▶ [Texto proporcionado]
El diablo apareció en un lateral del escenario para anunciarnos que "The number of the beast" sigue siendo un tema necesario. Da igual que la toquen gira tras gira. Sería difícil comprender un concierto que no incluyera la canción que marcó a una generación. Padres con sus hijos al lado levantaban el puño gritando "Six, six, six" a un ritmo endiablado. Nada de ralentizar el tempo. "The number" sonó como debe, rápida e himnótica, acompañada de fogonazos por todo el escenario y al llegar a su final, mientras la banda cogía aire por primera vez en la actuación, sólo podía escapársenos de nuestra garganta el "oeh, oeh" que se dispensa para los más grandes.
Esa mínima parada sirvió para que viéramos por primera vez a Nicko fuera de la batería. Cachondo, como siempre, bromeando con Dickinson y con Harris. Dejando claro con sus miradas que el concierto estaba saliendo como ellos querían, que estaban mostrando lo que todos soñamos cuando pensamos en IRON MAIDEN: seis amiguetes que tocan como los ángeles temas de ensueño. Temas de locura como "Can i play with madness" que sonó mucho más directo y duro de lo que habitualmente lo hace, pero sin perder la melodía característica que convertía la canción en uno de los temas más radiables de su carrera.

▶ [Para trabajar]
Indica si cada afirmación concuerda con la crónica del concierto y responde sí o no, citando literalmente las palabras de la crónica que lo deciden: (a) la banda tocó "The number of the beast" más lenta de lo habitual; (b) durante una breve pausa se vio a Nicko fuera de la batería; (c) "Can i play with madness" sonó más directo y duro que de costumbre.

▶ [Registros mostrados]
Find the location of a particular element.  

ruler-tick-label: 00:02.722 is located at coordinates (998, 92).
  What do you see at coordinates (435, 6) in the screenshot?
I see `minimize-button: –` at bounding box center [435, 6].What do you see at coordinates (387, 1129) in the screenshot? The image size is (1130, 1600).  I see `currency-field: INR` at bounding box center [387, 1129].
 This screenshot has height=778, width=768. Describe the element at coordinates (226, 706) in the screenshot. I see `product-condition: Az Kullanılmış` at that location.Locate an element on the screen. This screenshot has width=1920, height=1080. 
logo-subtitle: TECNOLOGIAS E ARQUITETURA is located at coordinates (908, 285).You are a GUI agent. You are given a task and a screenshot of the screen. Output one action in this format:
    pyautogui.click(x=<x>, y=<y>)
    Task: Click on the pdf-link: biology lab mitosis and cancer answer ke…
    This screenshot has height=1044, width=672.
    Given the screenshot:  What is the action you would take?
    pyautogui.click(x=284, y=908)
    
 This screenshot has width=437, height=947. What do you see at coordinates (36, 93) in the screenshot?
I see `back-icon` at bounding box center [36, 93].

▶ [Respuesta esperada]
(a) No: "Nada de ralentizar el tempo."
(b) Sí: "Esa mínima parada sirvió para que viéramos por primera vez a Nicko fuera de la batería."
(c) Sí: "sonó mucho más directo y duro de lo que habitualmente lo hace"